Figure 5. — **PABPC1 promotes hnRNPLL binding to the Ig mRNA.** A, PABPC1 bound to the immunoglobulin mRNA. FLAG-tagged PABPC1 was stably expressed in MPC11 cells, and PABPC1 was immunoprecipitated with an anti-FLAG antibody. RNA was extracted with TRIzol reagent. The abundance of Igγ2b mRNA in the immunoprecipitates was determined by qRT-PCR after normalized to mouse IgG control. B, PABPC1 was associated with the 3′-UTR of Igγ2b mRNA. 3′-UTR sequences of the secIgγ2b or the memIgγ2b mRNA was cloned downstream of EGFP coding sequence in pEGFP-N1 vector. The plasmids were co-transfected into HEK 293 T cells with the FLAG-tagged PABPC1. The FLAG-tagged PABPC1 protein was immunoprecipitated with an anti-FLAG antibody, and the enrichment of indicated 3′-UTR sequences in the immunoprecipitates was determined by qRT-PCR after normalized to mouse IgG control. Enrichment of EGFP and 18S rRNA in the immunoprecipitates from the cells transfected with empty pEGFP-N1 vector was included as negative controls. Note, despite some enrichment of EGFP mRNA, secIgγ2b mRNA was significantly more abundant in the PABPC1 immunoprecipitates. C, FLAG-tagged PABPC1 proteins lacking the indicated domains (as in Fig. 2B) were stably expressed in MPC11 cells and were immunoprecipitated with the anti-FLAG antibody. The abundance of the Igγ2b mRNA in the immunoprecipitates was determined by qRT-PCR after RNA extraction with TRIzol reagent. D, hnRNPLL deficiency did not affect PABPC1 binding to the Igγ2b mRNA. MPC11 cells with FLAG-PABPC1 were transduced with shRNAs against hnRNPLL (*shLL*) or a Scrambled sequence, PABPC1 was immunoprecipitated with an anti-FLAG antibody, and the PABPC1-associated RNA was extracted with TRIzol reagent. The abundance of Igγ2b in the immunoprecipitates was determined by qRT-PCR after normalized to mouse IgG control. E, PABPC1 promotes hnRNPLL (LL) binding to the Igγ2b mRNA. As in D, MPC11 cells stably expressing shRNAs against Pabpc1 or Scramble were lysed with Nonidet P-40 lysis buffer, and hnRNPLL was immunoprecipitated with the anti-mouse hnRNPLL antibody. The abundance of Igγ2b in the immunoprecipitates was determined by qRT-PCR after RNA extraction. The data are summary of at least three independent experiments. *Error bars* stand for standard deviation of the mean. ***, p < 0.001; **, p < 0.01; *, p < 0.05 in Student's t test.

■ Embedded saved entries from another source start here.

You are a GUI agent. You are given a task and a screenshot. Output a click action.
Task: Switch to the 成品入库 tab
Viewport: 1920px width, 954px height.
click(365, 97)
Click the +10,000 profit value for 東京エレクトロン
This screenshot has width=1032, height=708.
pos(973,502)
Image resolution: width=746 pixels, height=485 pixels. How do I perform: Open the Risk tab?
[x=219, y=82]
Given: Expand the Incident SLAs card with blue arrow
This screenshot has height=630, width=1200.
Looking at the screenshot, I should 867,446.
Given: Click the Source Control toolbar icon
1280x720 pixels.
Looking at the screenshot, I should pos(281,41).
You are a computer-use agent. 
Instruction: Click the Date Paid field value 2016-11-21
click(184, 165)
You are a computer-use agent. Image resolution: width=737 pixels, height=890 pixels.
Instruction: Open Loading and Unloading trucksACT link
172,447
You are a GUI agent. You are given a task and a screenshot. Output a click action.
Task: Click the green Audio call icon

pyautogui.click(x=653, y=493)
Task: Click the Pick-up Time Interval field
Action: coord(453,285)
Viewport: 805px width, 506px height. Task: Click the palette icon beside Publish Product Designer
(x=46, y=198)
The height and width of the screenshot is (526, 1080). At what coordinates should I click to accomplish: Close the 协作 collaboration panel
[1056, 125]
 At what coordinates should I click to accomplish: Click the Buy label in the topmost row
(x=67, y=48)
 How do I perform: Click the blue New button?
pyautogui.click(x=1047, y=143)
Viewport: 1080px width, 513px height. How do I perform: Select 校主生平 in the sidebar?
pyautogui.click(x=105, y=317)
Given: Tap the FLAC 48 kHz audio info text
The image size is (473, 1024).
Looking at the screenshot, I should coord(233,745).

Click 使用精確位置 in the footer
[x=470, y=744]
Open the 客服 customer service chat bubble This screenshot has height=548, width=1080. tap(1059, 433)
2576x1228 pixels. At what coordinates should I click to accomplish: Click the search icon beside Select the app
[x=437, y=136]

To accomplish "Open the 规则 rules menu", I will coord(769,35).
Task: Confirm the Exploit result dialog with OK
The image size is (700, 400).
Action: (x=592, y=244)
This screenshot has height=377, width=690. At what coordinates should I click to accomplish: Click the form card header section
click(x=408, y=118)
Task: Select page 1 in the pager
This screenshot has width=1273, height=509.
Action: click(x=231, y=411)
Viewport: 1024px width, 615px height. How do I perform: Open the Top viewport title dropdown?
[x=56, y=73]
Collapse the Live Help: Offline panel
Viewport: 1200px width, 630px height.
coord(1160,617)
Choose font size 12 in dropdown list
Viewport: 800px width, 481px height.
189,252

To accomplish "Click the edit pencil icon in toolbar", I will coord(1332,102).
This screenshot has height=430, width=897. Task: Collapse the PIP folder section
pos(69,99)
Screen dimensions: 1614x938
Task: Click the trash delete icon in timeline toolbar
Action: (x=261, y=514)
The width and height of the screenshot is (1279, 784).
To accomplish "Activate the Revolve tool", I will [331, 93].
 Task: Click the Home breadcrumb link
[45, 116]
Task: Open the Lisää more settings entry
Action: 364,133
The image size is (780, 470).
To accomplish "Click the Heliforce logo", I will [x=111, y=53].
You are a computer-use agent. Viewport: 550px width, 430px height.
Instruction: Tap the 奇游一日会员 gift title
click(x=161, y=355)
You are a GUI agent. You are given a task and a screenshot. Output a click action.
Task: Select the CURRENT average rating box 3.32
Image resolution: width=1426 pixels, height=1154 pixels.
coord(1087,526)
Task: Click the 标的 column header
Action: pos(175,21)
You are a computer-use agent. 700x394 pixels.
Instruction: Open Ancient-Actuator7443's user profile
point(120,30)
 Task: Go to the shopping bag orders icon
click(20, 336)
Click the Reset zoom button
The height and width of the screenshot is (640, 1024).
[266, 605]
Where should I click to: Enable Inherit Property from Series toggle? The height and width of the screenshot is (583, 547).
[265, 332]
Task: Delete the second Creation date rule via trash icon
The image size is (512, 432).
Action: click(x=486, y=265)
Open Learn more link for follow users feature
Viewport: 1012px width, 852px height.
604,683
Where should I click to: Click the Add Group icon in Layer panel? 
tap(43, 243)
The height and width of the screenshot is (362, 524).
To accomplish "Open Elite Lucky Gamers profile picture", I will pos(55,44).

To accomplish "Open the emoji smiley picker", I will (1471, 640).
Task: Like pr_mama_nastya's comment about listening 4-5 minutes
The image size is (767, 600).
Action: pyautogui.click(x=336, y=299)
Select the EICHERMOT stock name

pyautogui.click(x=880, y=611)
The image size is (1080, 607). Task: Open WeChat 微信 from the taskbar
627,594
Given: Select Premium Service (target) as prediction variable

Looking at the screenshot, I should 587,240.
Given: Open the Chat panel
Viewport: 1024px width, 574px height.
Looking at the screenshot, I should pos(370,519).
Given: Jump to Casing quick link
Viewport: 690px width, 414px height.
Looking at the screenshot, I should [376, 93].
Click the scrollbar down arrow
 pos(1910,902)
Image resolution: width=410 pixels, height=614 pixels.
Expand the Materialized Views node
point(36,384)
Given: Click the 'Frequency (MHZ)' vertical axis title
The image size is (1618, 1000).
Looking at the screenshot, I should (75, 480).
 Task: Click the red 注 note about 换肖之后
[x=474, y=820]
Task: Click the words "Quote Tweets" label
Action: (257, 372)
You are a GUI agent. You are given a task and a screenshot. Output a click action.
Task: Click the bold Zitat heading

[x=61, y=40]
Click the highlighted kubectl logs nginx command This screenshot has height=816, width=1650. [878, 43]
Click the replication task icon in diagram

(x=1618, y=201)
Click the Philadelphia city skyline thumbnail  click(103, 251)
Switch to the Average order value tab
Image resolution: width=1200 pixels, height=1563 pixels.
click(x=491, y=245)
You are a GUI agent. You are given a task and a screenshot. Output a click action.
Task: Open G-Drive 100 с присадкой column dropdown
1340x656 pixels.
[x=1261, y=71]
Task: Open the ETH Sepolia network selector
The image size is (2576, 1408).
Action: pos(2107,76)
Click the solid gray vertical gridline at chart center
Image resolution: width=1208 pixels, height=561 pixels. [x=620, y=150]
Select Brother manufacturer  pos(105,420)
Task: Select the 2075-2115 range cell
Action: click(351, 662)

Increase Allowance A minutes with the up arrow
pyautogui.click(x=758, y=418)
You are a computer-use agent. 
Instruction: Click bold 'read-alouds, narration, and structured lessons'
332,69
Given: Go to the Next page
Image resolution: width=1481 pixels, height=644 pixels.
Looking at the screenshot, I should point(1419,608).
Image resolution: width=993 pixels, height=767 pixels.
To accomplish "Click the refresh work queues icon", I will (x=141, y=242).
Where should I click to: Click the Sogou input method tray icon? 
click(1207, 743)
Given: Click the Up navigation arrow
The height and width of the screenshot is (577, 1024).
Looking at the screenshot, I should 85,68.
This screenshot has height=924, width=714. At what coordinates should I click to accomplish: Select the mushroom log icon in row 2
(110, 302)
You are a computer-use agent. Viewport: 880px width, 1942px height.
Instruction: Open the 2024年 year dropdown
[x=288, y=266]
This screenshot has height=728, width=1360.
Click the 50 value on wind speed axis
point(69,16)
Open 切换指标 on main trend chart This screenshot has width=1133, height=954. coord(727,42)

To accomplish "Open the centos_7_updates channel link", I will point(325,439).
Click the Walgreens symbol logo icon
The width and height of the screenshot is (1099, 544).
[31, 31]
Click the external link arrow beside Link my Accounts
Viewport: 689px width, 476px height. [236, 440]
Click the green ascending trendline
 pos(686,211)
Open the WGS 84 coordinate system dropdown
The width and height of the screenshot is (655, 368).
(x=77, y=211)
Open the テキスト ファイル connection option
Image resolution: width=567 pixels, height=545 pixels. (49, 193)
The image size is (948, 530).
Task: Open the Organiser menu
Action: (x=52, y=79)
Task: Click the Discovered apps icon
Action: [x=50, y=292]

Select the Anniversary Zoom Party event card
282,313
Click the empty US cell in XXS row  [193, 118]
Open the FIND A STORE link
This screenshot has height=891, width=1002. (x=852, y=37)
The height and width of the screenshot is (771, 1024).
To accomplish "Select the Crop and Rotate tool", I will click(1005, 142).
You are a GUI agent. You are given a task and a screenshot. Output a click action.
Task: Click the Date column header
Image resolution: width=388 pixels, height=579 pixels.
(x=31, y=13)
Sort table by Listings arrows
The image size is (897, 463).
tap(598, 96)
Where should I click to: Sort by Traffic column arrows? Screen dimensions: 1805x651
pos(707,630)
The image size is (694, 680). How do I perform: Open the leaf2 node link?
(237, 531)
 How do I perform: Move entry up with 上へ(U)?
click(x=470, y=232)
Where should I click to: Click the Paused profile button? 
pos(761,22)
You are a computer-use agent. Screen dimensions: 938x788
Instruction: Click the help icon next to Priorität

Moreover, similar to the results we have shown regarding the interaction of modified forms of hnRNPLL and PABPC1, PABPC1 missing either the RRM1 domain or the linker domain was completely unable to bind to Igγ2b mRNA (Fig. 5C). RRM2- and RRM3-deficient PABPC1 also displayed reduced binding to Igγ2b mRNA, and interactions between RRM4-deficient PABPC1 and Igγ2b mRNA also decreased somewhat. In contrast, the binding of MLLE-deficient PABPC1 to Igγ2b mRNA was unaffected.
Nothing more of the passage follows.